Um Menschen geht es auch bei Krohn, der auf die Frage „Was wollen sie mit diesen Landschaften in ihren Geschichten erreichen?“ unumwunden zugibt, dass er sich so viel jeweils gar nicht überlegt, und er primär von den Menschen ausgeht – und von der Frage, wie die Landschaften auf sie einwirken.
Zum Schluss liest Krohn noch einen Auszug aus seinem 2015 erschienenen Buch „Nachts in Vals“ vor. Die eindrücklichen Bewegungen in der Landschaft und die intertextuellen Bezüge eröffnen einen mehrdimensionalen Raum, was schon Umberto Eco als „die Enzyklopädie des Lesens und des Lesers“ beschrieben hat und damit die „Filterfunktion der Literatur“, die Wahrnehmung einer Landschaft durch einen literarisch subjektiven Filter adressiert.

Ganz zum Schluss kommt das Gespräch noch auf das grassierende Phänomen des Literaturtourismus. Piatti betont, dass wir an einem Ort das Unmögliche par excellence suchen. Auf literarischen Spuren zu reisen geht daher oft mit einer Enttäuschung einher. Die Landschaft kann dabei jedoch das Portal in eine fiktive Welt sein, sozusagen der einzige Aspekt der Geschichte – im Gegensatz zu den Figuren und Handlungen –, der sich ein Stück weit erschliessen lässt und an dem sich das Imaginäre und das für uns Erkennbare zu vermengen beginnen.

A long way down

Feierabend, das Pressebüro schliesst für heute die Pforten. Morgen früh um 10 geht es weiter, dann u.a. mit einem ausführlichen Gespräch mit Michael Fehr, der Preisverleihung an Terézia Mora und dem weiten, weiten Feld „Schweiz schreiben“.
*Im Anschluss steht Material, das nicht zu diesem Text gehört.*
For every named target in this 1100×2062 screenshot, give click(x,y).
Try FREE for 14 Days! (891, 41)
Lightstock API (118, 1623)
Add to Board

Auf weitem Feld findet sich übrigens auch wieder, wer der gern gemachten Angabe folgt, das Stadion liege etwa fünfzehn Minuten von der Altstadt („einfach die Aare runter“) entfernt. Nach besagter Viertelstunde trafen zumindest wir auf eine freundliche Hündelerin, die uns bei strammem Schritt zwanzig weitere Minuten prophezeite. Innerhalb derer wir mit dem Solothurner Freibad den einzigen Ort passierten, der noch bevölkerter war als die Altstadt. Und kurz vor deren Ablauf wir immerhin eine staubige Kreuzung erreichten. Als der Dunst des vorbeifahrenden Rollators sich gelegt hatte, eine Art Fata Morgana im Juraschatten. Masten, Zäune, niedrige Baracken. Vielleicht ein Stadion? Oder doch eine Hühnerfarm? Was auch immer es war, es war weit weg. 34 Grad in der Sonne, 35 Minuten zurück. Zu Tim Krohns Lesung kamen wir gerade noch pünktlich, Carlo Spillers Geschicke mit der Autoren-Nati mussten wir im Buchjahr-Blog verfolgen. Auf Google, später, sah das Ganze dann doch kürzer aus. Nur „einfach die Aare runter“ lag dabei nicht drin. Fair enough, um es einmal mit Tom Kummer zu sagen. Der übrigens morgen noch in Solothurn zu hören sein wird. Sofern er nicht mit Göldin im Freibad schwänzt.